Avery Easton on Pedants

Pedants are a dime a dozen. It takes little intellectual firepower to memorize the logical fallacies well enough to ‘find’ them everywhere, or to reflexively demand sources and attributions for every claim or conjecture, or to seize on some immaterial discrepancy to ‘win’ an argument whose substance one hasn’t even perceived – let alone attempted to understand well enough to counter. The measure of wisdom is not that one can poke holes in the arguments of others, but that having discovered a hole, one can offer constructive guidance for how they can patch it. Pedantic ‘gotcha games’ don’t prove intellectual superiority, they just demonstrate a shallow intellectual vanity.

— Avery Easton

Avery Easton on the Blindness of Experts

It disturbs me that it escapes so many ‘experts’ and ‘intellectuals’ that their supposed contributions to human knowledge are not just frivolous or pedantic, but often intellectually destructive, civilizationally corrosive, dehumanizing, and ugly.
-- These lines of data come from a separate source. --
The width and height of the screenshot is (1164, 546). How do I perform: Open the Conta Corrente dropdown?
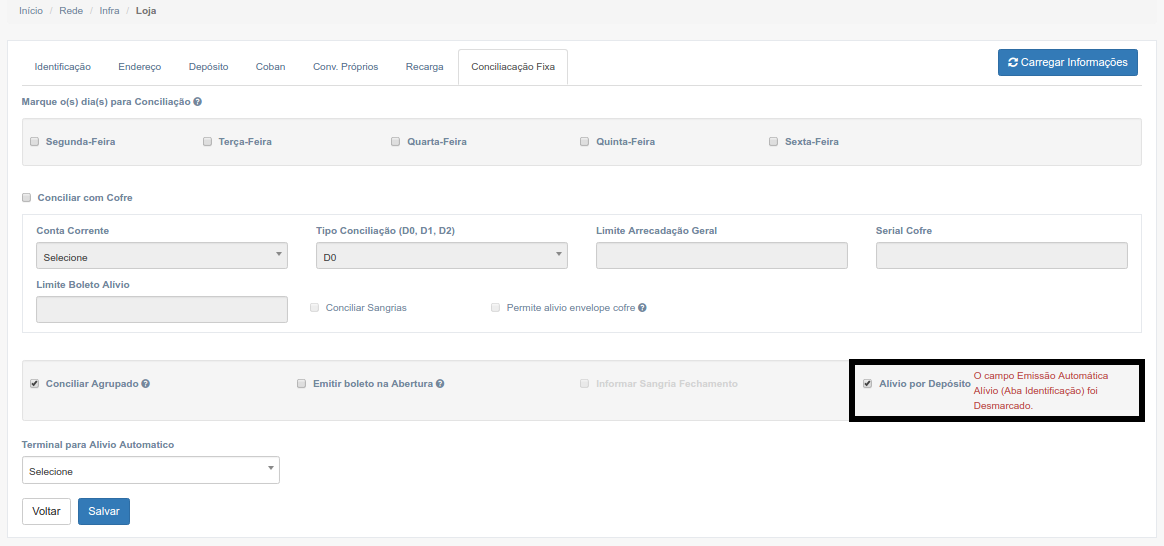161,257
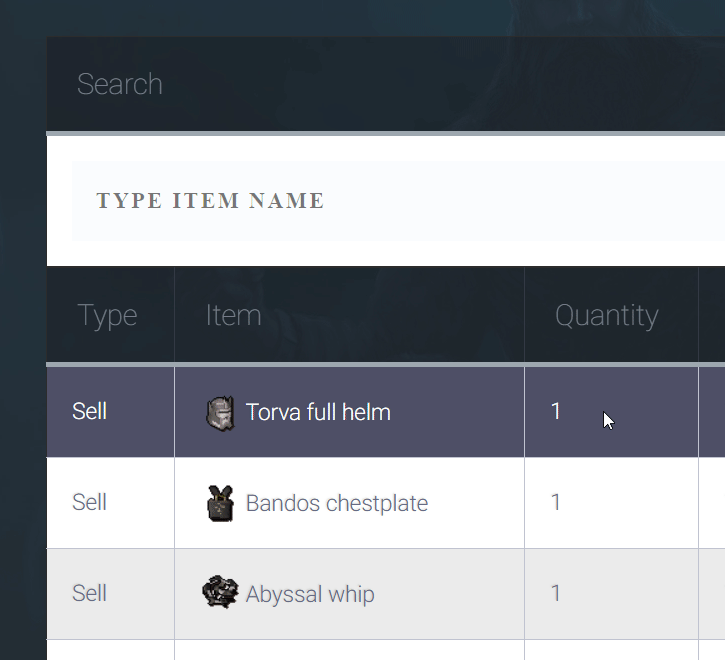This screenshot has height=660, width=725.
Task: Click the Bandos chestplate icon
Action: click(x=220, y=503)
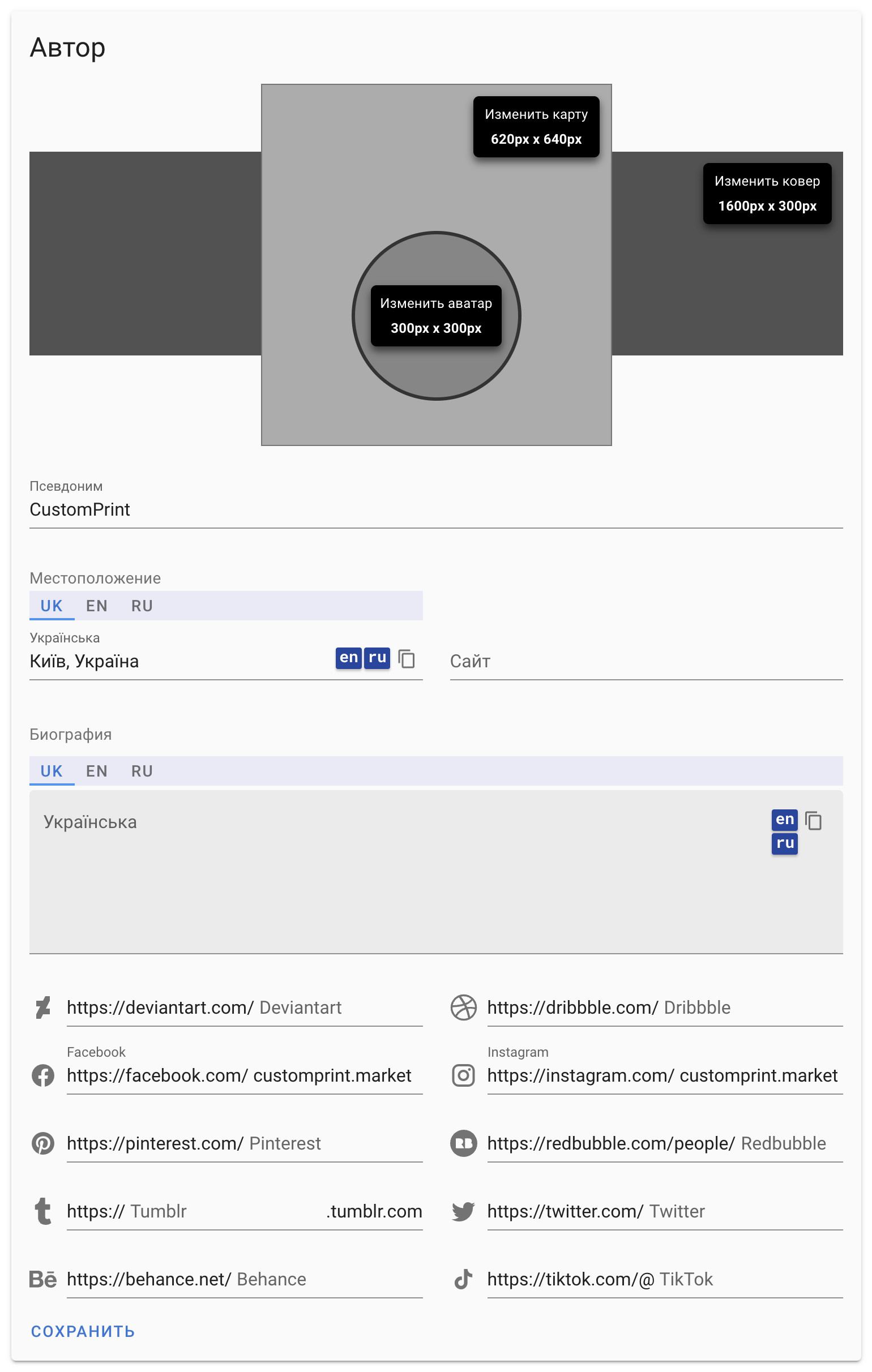Click the Deviantart icon

pyautogui.click(x=42, y=1007)
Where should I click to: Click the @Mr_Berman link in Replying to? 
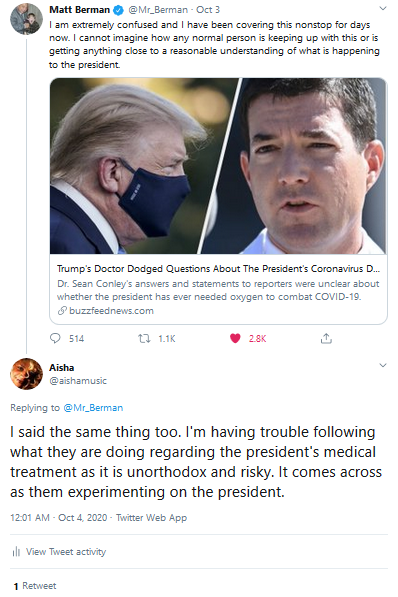pos(93,408)
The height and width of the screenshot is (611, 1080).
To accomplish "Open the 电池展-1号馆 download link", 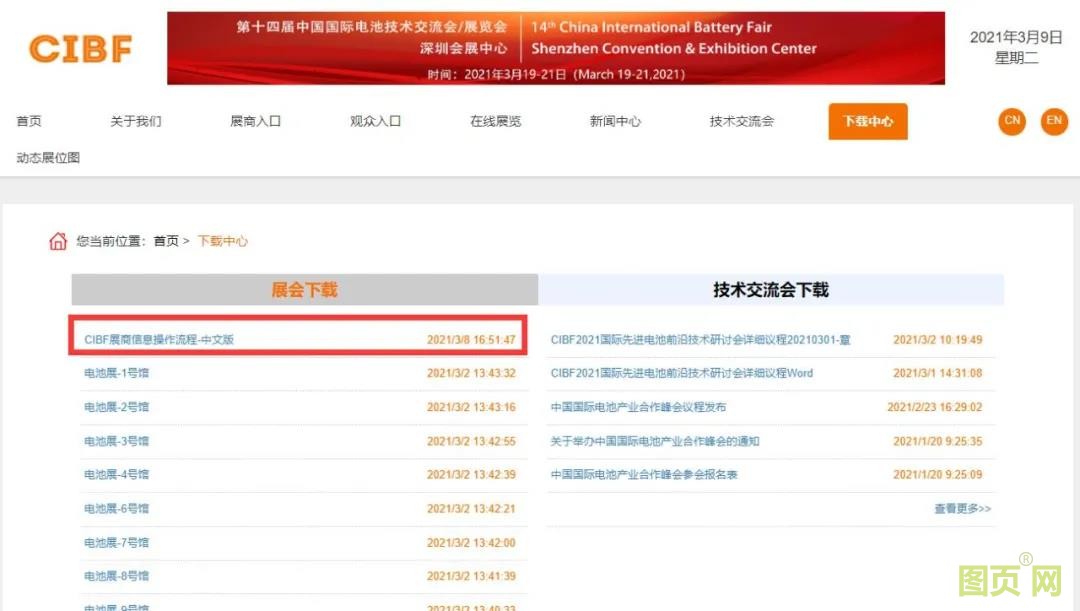I will tap(120, 372).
What scares me is that there are some who do in fact understand this. And embrace it.

– Avery Easton

Avery Easton on Reductionism

Experts are also prone to reducing complex phenomena to single-factor causes – factors which happen to align with their own expertise. But complex phenomena are rarely understood through such reductionism, just as most problems have many contributing causes, and the root cause may not be the obvious one or the one that confirms one’s personal or professional biases. Attempting to manipulate a complex phenomenon through one or two simplified variables is a recipe for unexpected if not chaotic outcomes.

— Avery Easton

Avery Easton on Pontificators

Those who passionately pontificate about something they don’t fully understand or haven’t put sufficient thought into will, when pressed to articulate their thoughts, bluster about the obviousness of it all and assert that there is no need for them to explain: ‘You know what I mean!’

Perhaps you do. But why should you have to fill in their blanks? Why should you have to make sense of what they are unable to articulate, or read between the lines what they are too cowardly to state explicitly?

It’s not up to you to do the work of understanding their ideas for them, let alone make those ideas workable where they can or will not.